# TO BE DONE
Reproduce the rows verbatim, from the line containing "Given: Click the '13mm x 2 Drivers' value" through the line containing "Looking at the", with both of those lines included.

____ DATA SHOWN

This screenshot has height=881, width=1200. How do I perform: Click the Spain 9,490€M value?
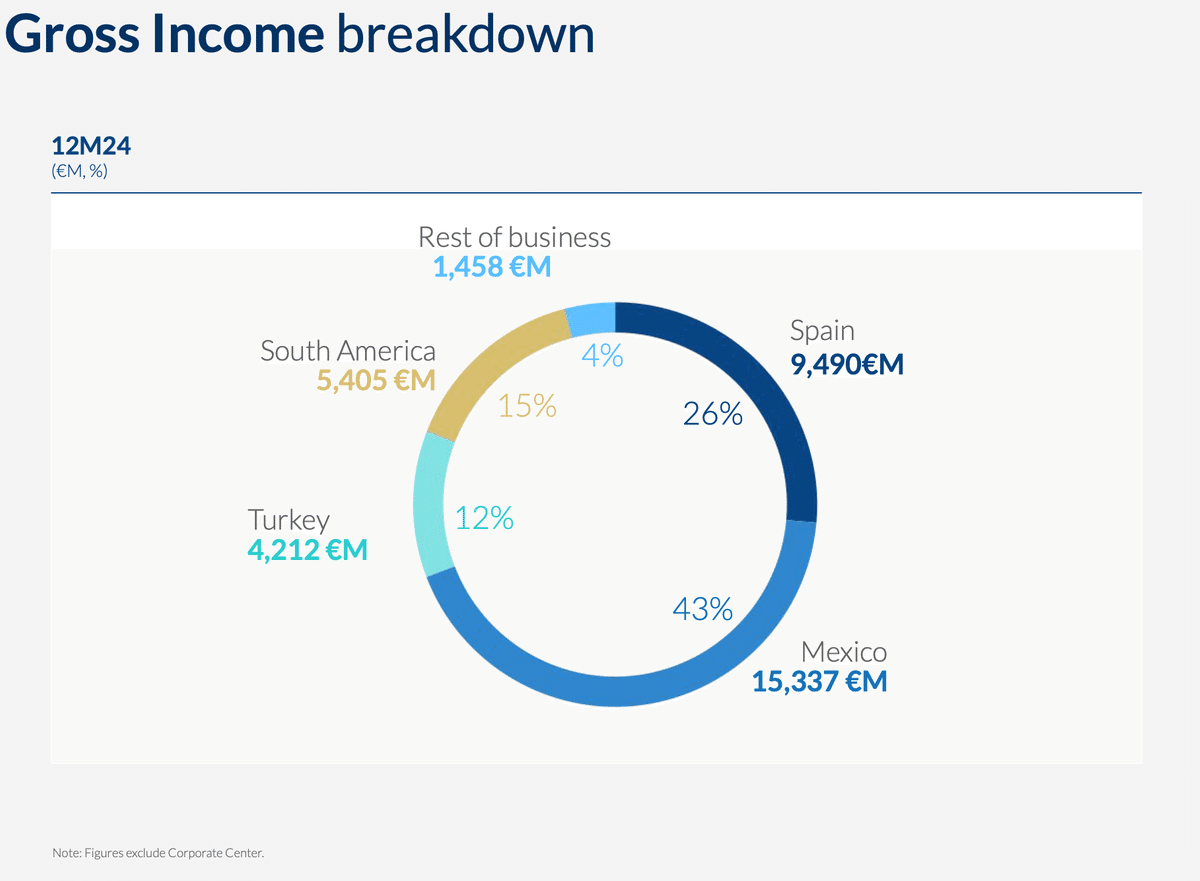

________
____ DATA SHOWN

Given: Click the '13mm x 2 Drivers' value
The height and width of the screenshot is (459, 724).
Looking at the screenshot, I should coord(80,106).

________
____ DATA SHOWN

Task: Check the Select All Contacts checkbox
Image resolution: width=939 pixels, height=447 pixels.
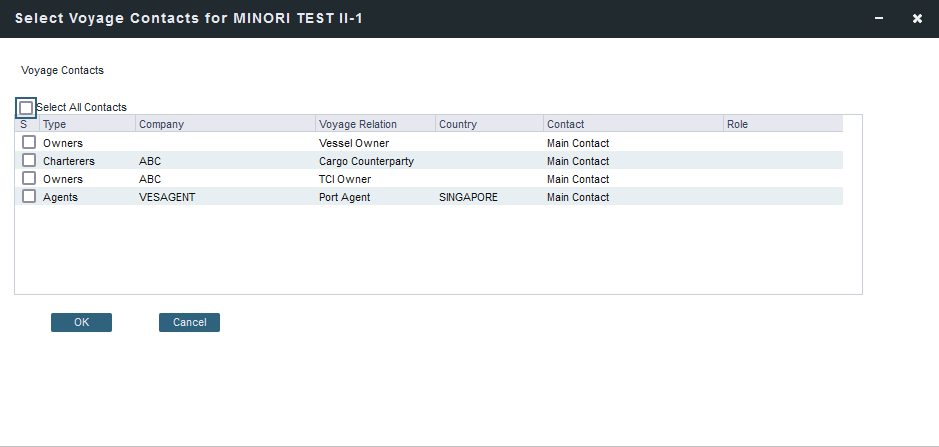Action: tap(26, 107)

________

# ANSWER TO THIS EXERCISE
Given: Click the '13mm x 2 Drivers' value
The height and width of the screenshot is (459, 724).
Looking at the screenshot, I should coord(80,106).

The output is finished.